I might be wrong, but if I am, it’s the typical cynical-critical sociologist kind of wrong… though I’ve found those cynical takes to be more uncomfortable to say than wrong. but anyway:

sociologists have never met a “usually openly presented argument” we didn’t question; we call this the hermeneutics of suspicion. Never believe that what people say they do is what they actually do. which is to say, while most people will say they’re of course interested in public health!, I suspect a lot of people secretly don’t care quite as much as it’s socially expected to show that they care. It’s that combination of a public sentiment that yells at them for even hinting at anything resembling questioning these days, combined with the fact that a lot of people haven’t actually seen anyone really affected by covid around them; it’s not that kind of pandemic. (a testament to this is that some people will feel an itch to yell at me for saying this, reading my words as “it’s not that dangerous!”… which is not what I said at all. But people invested in media shouting matches have an incentive to construe it that way.)

Which is to say, in the media, not just social, we get this image of hyperventilating danger narratives versus hyperventilating nomasker etc. narratives, Beyod these media circuses, we see a lot more people who go along with the measures, won’t yell either way, but are more than lowkey tired of it all. They’re the ones who will, one year in, still ask me: do you actually know anyone who had it? (for the record, I do: four people, one severely, one lightly, two symptom-free). But the “do you actually know anyone?” demographic is much more numerous than the media would have you assume. a lot of them would take the piece of paper and go out to eat.

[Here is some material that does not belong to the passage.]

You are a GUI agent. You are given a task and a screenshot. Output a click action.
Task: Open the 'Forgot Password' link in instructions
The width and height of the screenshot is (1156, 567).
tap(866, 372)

I don’t know how numerous. The problem here, again, is that any survey would be an expensive random number generator: getting asked still means you’ll go into show mode and follow a more expected narrative, whatever that expected narrative is in your crowd…

Everyone who has asked me that has, after I say yes, proceeded to list off a number of people they know who actually had it. In a couple of cases including people who died as a result.

One of those people is my brother. Who had it, spent 2 months in the hospital and likely has some lingering neurological damage. Despite this he’ll still mouth off about how “nobody is even sick”, and make vague statements about something being wrong with the numbers and how vaccines are good but “experimental” vaccines are suspicious.

The “do you actually know anyone” crowd isn’t low key tired of it all. They’re people who have low key accepted the conspiracy theories.